[Data items]
╔══

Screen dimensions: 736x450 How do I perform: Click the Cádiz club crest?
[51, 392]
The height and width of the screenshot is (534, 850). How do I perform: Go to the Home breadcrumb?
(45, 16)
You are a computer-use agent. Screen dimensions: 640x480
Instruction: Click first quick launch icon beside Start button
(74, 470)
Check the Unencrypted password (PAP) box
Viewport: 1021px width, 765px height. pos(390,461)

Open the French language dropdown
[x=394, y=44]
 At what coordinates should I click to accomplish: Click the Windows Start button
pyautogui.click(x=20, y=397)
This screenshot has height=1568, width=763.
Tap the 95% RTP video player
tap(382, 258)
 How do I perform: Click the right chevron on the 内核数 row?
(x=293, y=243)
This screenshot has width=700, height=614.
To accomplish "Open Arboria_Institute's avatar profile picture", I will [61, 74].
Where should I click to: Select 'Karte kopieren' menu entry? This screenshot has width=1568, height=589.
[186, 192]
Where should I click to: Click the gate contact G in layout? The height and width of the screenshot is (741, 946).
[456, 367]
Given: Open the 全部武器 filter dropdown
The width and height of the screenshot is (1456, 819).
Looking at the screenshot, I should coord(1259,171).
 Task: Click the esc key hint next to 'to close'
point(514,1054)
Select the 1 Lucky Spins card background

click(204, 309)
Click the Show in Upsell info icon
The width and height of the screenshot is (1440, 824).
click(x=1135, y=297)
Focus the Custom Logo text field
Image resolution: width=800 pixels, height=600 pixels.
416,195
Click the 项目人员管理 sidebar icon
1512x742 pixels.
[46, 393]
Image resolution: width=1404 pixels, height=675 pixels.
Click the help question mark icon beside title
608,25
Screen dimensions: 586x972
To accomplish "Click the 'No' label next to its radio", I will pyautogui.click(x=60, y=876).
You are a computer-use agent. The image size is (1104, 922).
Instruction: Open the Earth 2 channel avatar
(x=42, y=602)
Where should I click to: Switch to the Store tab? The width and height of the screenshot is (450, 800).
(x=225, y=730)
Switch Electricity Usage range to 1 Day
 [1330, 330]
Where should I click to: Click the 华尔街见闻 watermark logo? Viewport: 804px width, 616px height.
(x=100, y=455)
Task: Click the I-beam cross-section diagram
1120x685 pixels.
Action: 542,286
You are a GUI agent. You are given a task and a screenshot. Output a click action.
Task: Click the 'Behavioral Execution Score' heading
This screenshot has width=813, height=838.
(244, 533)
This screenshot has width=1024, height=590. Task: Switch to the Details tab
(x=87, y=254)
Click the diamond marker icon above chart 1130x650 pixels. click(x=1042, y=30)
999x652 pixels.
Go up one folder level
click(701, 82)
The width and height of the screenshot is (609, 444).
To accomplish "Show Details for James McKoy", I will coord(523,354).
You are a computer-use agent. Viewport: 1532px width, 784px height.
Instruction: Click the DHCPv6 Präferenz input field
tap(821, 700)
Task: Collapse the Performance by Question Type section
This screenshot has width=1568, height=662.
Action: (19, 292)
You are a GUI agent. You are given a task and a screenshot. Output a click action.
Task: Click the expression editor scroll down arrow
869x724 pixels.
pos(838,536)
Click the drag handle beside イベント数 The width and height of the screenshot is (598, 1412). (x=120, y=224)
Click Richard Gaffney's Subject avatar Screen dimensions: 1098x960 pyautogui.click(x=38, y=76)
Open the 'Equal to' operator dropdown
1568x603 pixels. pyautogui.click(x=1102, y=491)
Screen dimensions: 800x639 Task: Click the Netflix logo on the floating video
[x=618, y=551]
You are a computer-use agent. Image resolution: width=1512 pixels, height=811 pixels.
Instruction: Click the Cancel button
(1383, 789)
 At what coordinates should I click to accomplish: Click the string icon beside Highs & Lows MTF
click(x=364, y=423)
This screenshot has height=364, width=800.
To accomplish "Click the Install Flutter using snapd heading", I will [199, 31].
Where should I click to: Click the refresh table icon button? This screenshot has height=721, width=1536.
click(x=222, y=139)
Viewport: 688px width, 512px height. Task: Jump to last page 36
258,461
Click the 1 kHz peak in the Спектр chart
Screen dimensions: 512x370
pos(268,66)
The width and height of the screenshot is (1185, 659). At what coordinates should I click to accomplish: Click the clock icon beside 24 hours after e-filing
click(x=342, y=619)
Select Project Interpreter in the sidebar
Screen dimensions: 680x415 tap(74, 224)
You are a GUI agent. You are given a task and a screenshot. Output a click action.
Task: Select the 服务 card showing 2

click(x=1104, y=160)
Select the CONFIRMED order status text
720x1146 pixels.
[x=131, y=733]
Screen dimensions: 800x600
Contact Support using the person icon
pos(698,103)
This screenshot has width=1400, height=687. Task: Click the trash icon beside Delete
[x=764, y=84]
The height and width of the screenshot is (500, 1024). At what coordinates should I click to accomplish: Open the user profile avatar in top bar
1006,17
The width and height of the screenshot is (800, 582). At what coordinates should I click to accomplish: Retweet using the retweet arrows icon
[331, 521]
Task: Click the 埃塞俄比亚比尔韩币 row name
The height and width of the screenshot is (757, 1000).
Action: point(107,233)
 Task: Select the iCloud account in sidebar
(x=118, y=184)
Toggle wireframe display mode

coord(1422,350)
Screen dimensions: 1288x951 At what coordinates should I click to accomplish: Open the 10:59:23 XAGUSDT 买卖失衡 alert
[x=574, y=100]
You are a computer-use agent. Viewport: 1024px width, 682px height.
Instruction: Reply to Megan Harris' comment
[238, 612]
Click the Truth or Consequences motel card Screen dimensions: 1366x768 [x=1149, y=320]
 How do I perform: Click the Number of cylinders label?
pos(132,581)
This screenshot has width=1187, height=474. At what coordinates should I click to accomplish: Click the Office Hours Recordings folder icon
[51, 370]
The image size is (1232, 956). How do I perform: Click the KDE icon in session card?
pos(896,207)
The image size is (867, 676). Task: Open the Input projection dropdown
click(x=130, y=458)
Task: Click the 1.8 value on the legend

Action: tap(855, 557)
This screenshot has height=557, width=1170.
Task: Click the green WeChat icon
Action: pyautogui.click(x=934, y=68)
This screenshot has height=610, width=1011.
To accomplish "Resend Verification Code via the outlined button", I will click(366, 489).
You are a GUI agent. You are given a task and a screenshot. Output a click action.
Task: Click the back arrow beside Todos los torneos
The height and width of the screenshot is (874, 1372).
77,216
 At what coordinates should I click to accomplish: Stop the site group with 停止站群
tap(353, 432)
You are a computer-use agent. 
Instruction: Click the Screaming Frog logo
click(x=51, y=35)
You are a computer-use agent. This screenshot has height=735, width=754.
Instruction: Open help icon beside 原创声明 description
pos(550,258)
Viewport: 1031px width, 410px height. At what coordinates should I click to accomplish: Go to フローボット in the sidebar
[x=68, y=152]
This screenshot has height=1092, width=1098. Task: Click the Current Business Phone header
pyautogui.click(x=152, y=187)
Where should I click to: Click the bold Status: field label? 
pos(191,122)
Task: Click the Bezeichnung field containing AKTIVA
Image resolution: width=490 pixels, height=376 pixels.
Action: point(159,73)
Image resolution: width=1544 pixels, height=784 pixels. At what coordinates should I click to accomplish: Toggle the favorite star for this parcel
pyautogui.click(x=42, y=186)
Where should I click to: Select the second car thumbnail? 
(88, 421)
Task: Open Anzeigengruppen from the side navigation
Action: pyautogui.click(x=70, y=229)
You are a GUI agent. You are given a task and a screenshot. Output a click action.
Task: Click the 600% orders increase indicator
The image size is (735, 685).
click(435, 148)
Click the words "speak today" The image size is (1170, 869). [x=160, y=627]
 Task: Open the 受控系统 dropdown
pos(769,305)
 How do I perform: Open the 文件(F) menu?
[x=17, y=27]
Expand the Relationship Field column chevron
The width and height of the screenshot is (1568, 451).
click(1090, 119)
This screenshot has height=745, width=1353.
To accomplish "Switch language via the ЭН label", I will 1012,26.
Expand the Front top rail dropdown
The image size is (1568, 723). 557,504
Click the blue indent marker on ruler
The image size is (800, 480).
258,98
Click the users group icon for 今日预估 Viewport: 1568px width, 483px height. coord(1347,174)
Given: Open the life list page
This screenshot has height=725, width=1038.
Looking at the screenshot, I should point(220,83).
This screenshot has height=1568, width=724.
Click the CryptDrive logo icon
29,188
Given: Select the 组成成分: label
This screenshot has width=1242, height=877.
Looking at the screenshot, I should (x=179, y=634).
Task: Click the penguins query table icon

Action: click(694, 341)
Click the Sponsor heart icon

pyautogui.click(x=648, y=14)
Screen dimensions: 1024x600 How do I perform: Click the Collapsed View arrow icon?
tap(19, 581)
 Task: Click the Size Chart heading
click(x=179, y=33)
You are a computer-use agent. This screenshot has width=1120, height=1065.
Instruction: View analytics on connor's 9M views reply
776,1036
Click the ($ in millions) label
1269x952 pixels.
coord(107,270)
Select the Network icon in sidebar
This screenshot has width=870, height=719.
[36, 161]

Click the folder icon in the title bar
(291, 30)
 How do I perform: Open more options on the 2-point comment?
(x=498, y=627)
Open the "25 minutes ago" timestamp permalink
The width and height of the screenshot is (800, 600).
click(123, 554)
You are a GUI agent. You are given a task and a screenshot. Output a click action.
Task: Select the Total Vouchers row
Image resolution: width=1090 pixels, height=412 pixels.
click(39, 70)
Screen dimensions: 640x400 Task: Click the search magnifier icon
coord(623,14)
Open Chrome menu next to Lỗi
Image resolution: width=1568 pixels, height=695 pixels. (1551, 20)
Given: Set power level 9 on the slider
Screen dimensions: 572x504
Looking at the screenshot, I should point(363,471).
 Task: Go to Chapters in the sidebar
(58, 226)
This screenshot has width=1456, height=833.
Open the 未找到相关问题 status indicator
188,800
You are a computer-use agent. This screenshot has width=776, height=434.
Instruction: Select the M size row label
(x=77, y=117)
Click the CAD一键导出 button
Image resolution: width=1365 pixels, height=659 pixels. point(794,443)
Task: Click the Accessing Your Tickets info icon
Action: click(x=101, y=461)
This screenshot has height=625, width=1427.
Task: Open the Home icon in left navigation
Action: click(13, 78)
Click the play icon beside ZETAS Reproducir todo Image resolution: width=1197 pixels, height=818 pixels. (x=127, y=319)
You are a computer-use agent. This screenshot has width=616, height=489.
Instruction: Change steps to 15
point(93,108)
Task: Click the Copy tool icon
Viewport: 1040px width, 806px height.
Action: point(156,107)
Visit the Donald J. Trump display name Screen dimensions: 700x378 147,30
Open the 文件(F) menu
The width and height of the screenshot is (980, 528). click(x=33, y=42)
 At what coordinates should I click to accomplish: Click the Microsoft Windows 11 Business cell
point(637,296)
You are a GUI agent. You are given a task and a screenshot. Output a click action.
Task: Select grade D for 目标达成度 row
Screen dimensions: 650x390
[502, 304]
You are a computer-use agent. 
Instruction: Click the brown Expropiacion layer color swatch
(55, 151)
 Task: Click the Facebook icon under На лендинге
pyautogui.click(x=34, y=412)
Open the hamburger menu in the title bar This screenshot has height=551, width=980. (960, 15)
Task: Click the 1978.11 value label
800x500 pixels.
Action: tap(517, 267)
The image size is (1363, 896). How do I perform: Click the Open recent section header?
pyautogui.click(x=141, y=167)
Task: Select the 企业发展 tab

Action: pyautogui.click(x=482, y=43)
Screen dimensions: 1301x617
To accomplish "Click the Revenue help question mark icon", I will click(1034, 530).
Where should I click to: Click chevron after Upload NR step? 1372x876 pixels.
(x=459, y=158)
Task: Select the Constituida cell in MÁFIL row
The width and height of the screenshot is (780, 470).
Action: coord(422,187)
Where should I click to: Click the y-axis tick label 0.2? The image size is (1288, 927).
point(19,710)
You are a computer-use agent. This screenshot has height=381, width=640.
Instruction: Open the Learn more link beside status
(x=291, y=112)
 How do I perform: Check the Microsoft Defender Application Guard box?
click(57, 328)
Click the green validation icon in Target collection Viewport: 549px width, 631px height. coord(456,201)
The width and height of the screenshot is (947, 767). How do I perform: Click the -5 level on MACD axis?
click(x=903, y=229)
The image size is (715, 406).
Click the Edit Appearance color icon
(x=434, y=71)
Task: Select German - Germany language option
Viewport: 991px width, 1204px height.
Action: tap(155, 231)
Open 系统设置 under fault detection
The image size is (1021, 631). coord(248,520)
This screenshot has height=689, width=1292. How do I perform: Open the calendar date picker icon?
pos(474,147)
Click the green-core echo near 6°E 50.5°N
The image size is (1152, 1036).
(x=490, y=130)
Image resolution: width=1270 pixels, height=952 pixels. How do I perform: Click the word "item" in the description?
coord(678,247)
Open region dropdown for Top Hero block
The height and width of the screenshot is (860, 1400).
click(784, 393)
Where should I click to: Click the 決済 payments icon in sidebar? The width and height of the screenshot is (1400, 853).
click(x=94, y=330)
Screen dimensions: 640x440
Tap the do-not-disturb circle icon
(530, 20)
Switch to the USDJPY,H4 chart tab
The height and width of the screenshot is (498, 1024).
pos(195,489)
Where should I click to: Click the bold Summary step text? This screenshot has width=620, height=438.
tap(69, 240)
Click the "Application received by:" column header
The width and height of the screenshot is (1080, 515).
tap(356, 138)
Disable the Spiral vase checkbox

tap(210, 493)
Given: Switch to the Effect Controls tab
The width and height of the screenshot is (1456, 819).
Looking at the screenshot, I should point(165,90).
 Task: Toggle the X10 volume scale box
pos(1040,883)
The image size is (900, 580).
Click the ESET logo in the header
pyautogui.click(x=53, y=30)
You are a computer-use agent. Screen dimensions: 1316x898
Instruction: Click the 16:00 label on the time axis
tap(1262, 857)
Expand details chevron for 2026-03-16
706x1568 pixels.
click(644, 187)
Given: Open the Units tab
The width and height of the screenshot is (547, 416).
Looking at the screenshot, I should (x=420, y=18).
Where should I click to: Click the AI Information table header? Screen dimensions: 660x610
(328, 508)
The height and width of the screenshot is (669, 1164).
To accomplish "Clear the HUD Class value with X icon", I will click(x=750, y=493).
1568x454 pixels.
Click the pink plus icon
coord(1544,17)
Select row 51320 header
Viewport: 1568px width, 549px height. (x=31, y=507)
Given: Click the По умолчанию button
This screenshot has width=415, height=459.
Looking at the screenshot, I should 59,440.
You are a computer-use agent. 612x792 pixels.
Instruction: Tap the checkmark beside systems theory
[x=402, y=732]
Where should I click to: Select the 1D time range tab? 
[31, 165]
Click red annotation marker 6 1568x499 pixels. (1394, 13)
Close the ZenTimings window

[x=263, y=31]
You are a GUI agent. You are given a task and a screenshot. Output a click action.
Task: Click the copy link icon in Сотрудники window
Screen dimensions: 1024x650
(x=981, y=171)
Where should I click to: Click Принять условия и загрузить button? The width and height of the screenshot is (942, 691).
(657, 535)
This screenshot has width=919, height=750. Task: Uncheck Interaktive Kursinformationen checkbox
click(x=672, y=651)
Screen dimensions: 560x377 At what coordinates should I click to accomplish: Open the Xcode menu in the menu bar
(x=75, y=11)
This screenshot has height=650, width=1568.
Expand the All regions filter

╚══

• **Work instructions**
Among the entries above, locate the lines containing "has width=776, height=434." and "Visit the Donald", and transcribe exactly those two lines and all lines between.

• **Result of this task**
You are a computer-use agent. This screenshot has width=776, height=434.
Instruction: Select the M size row label
(x=77, y=117)
Click the CAD一键导出 button
Image resolution: width=1365 pixels, height=659 pixels. point(794,443)
Task: Click the Accessing Your Tickets info icon
Action: click(x=101, y=461)
This screenshot has height=625, width=1427.
Task: Open the Home icon in left navigation
Action: click(13, 78)
Click the play icon beside ZETAS Reproducir todo Image resolution: width=1197 pixels, height=818 pixels. (x=127, y=319)
You are a computer-use agent. This screenshot has width=616, height=489.
Instruction: Change steps to 15
point(93,108)
Task: Click the Copy tool icon
Viewport: 1040px width, 806px height.
Action: point(156,107)
Visit the Donald J. Trump display name Screen dimensions: 700x378 147,30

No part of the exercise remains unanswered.